* begin RECORDS FOR THE EXERCISE *

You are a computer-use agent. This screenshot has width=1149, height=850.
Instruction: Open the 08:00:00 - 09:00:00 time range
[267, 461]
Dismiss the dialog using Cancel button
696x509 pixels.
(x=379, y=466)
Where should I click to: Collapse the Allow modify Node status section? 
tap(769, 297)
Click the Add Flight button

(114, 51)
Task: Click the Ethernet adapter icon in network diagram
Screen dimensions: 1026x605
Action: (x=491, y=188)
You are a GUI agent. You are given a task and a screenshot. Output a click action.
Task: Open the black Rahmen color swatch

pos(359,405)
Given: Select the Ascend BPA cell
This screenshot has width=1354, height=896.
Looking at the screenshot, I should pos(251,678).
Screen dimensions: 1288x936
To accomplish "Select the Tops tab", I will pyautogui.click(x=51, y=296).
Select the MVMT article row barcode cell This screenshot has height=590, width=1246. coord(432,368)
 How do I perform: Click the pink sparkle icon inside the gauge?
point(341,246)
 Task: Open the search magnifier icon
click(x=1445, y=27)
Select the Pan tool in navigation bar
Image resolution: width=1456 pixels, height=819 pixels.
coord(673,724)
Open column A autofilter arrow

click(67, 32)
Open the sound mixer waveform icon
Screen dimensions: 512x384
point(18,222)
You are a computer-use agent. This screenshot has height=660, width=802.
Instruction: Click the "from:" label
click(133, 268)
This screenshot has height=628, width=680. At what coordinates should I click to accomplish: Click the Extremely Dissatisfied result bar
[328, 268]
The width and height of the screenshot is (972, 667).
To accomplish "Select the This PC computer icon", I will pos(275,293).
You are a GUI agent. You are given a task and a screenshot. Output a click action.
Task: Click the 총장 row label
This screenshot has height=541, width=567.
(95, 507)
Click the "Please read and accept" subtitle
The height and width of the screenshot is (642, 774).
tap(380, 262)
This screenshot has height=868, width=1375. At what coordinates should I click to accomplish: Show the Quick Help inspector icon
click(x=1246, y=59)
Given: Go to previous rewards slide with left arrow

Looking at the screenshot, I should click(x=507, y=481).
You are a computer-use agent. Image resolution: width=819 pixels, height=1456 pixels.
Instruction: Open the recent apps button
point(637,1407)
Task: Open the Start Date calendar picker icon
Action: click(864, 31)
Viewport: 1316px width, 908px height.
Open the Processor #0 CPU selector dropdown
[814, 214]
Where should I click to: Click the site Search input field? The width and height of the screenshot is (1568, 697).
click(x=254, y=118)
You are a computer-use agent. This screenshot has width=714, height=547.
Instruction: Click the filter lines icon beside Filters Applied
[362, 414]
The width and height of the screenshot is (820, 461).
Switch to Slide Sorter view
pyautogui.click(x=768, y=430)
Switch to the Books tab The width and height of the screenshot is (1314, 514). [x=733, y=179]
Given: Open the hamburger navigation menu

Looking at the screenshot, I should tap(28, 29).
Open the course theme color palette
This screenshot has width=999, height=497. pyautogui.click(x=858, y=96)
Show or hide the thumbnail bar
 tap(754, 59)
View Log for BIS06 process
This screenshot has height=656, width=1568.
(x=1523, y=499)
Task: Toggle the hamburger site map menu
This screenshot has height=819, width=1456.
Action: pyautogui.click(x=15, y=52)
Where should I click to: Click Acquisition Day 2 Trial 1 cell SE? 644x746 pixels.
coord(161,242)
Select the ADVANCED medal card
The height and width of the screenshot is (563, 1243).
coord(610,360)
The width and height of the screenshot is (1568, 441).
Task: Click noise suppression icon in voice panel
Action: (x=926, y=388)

* end RECORDS FOR THE EXERCISE *

## REQUIREMENT
Please present the entries above as a Markdown table with two columns, Row and Line, giving each line its own numbered row and leaving out blank lines.

## SOLUTION TO THIS TASK
| Row | Line |
|---|---|
| 1 | You are a computer-use agent. This screenshot has width=1149, height=850. |
| 2 | Instruction: Open the 08:00:00 - 09:00:00 time range |
| 3 | [267, 461] |
| 4 | Dismiss the dialog using Cancel button |
| 5 | 696x509 pixels. |
| 6 | (x=379, y=466) |
| 7 | Where should I click to: Collapse the Allow modify Node status section?  |
| 8 | tap(769, 297) |
| 9 | Click the Add Flight button |
| 10 | (114, 51) |
| 11 | Task: Click the Ethernet adapter icon in network diagram |
| 12 | Screen dimensions: 1026x605 |
| 13 | Action: (x=491, y=188) |
| 14 | You are a GUI agent. You are given a task and a screenshot. Output a click action. |
| 15 | Task: Open the black Rahmen color swatch |
| 16 | pos(359,405) |
| 17 | Given: Select the Ascend BPA cell |
| 18 | This screenshot has width=1354, height=896. |
| 19 | Looking at the screenshot, I should pos(251,678). |
| 20 | Screen dimensions: 1288x936 |
| 21 | To accomplish "Select the Tops tab", I will pyautogui.click(x=51, y=296). |
| 22 | Select the MVMT article row barcode cell This screenshot has height=590, width=1246. coord(432,368) |
| 23 |  How do I perform: Click the pink sparkle icon inside the gauge? |
| 24 | point(341,246) |
| 25 |  Task: Open the search magnifier icon |
| 26 | click(x=1445, y=27) |
| 27 | Select the Pan tool in navigation bar |
| 28 | Image resolution: width=1456 pixels, height=819 pixels. |
| 29 | coord(673,724) |
| 30 | Open column A autofilter arrow |
| 31 | click(67, 32) |
| 32 | Open the sound mixer waveform icon |
| 33 | Screen dimensions: 512x384 |
| 34 | point(18,222) |
| 35 | You are a computer-use agent. This screenshot has height=660, width=802. |
| 36 | Instruction: Click the "from:" label |
| 37 | click(133, 268) |
| 38 | This screenshot has height=628, width=680. At what coordinates should I click to accomplish: Click the Extremely Dissatisfied result bar |
| 39 | [328, 268] |
| 40 | The width and height of the screenshot is (972, 667). |
| 41 | To accomplish "Select the This PC computer icon", I will pos(275,293). |
| 42 | You are a GUI agent. You are given a task and a screenshot. Output a click action. |
| 43 | Task: Click the 총장 row label |
| 44 | This screenshot has height=541, width=567. |
| 45 | (95, 507) |
| 46 | Click the "Please read and accept" subtitle |
| 47 | The height and width of the screenshot is (642, 774). |
| 48 | tap(380, 262) |
| 49 | This screenshot has height=868, width=1375. At what coordinates should I click to accomplish: Show the Quick Help inspector icon |
| 50 | click(x=1246, y=59) |
| 51 | Given: Go to previous rewards slide with left arrow |
| 52 | Looking at the screenshot, I should click(x=507, y=481). |
| 53 | You are a computer-use agent. Image resolution: width=819 pixels, height=1456 pixels. |
| 54 | Instruction: Open the recent apps button |
| 55 | point(637,1407) |
| 56 | Task: Open the Start Date calendar picker icon |
| 57 | Action: click(864, 31) |
| 58 | Viewport: 1316px width, 908px height. |
| 59 | Open the Processor #0 CPU selector dropdown |
| 60 | [814, 214] |
| 61 | Where should I click to: Click the site Search input field? The width and height of the screenshot is (1568, 697). |
| 62 | click(x=254, y=118) |
| 63 | You are a computer-use agent. This screenshot has width=714, height=547. |
| 64 | Instruction: Click the filter lines icon beside Filters Applied |
| 65 | [362, 414] |
| 66 | The width and height of the screenshot is (820, 461). |
| 67 | Switch to Slide Sorter view |
| 68 | pyautogui.click(x=768, y=430) |
| 69 | Switch to the Books tab The width and height of the screenshot is (1314, 514). [x=733, y=179] |
| 70 | Given: Open the hamburger navigation menu |
| 71 | Looking at the screenshot, I should tap(28, 29). |
| 72 | Open the course theme color palette |
| 73 | This screenshot has width=999, height=497. pyautogui.click(x=858, y=96) |
| 74 | Show or hide the thumbnail bar |
| 75 |  tap(754, 59) |
| 76 | View Log for BIS06 process |
| 77 | This screenshot has height=656, width=1568. |
| 78 | (x=1523, y=499) |
| 79 | Task: Toggle the hamburger site map menu |
| 80 | This screenshot has height=819, width=1456. |
| 81 | Action: pyautogui.click(x=15, y=52) |
| 82 | Where should I click to: Click Acquisition Day 2 Trial 1 cell SE? 644x746 pixels. |
| 83 | coord(161,242) |
| 84 | Select the ADVANCED medal card |
| 85 | The height and width of the screenshot is (563, 1243). |
| 86 | coord(610,360) |
| 87 | The width and height of the screenshot is (1568, 441). |
| 88 | Task: Click noise suppression icon in voice panel |
| 89 | Action: (x=926, y=388) |